Should I use Presto or Hive?¶
While Presto may be the better choice for most scenarios, one should not discount Hive as there is always a use case too demanding for Presto.
As Presto has a limitation on the maximum amount of memory each task can store, it fails if the query requires a significant amount of memory. While this error handling logic (or a lack thereof) is acceptable for interactive queries, it is not suitable for daily/weekly reports that must run reliably.
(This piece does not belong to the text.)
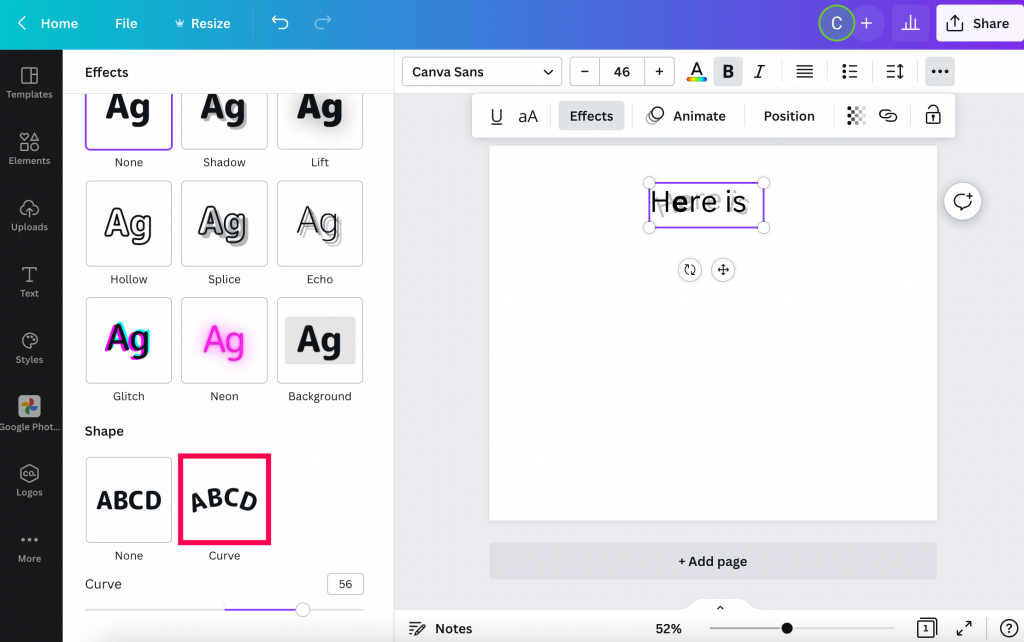Switch to the Animate tab
Image resolution: width=1024 pixels, height=642 pixels.
coord(688,115)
Hive may be a better alternative for such tasks.
Hive | Presto |
Optimized for batch processing of large ETL jobs and batch SQL queries on huge data sets. | Used for running interactive analytic queries against data sources of all sizes ranging from gigabytes to petabytes. |
Mature SQL – ANSI SQL. | Less mature SQL (still ANSI compliant). |
Easily extensible. | Some extensibility, but limited compared to Hive. |
Optimized for query throughput. | Optimized for latency. |
Needs more resources per query. | Resource-efficient. |
Suitable for large fact-to-fact joins. | Optimized for star schema joins (1 large fact table and many smaller dimension tables). |
Suitable for large data aggregations. | Interactive queries and quick data exploration. |
Rich ecosystem (plenty of resources online) | Less rich ecosystem (but now improving with big users such as Facebook, Netflix). |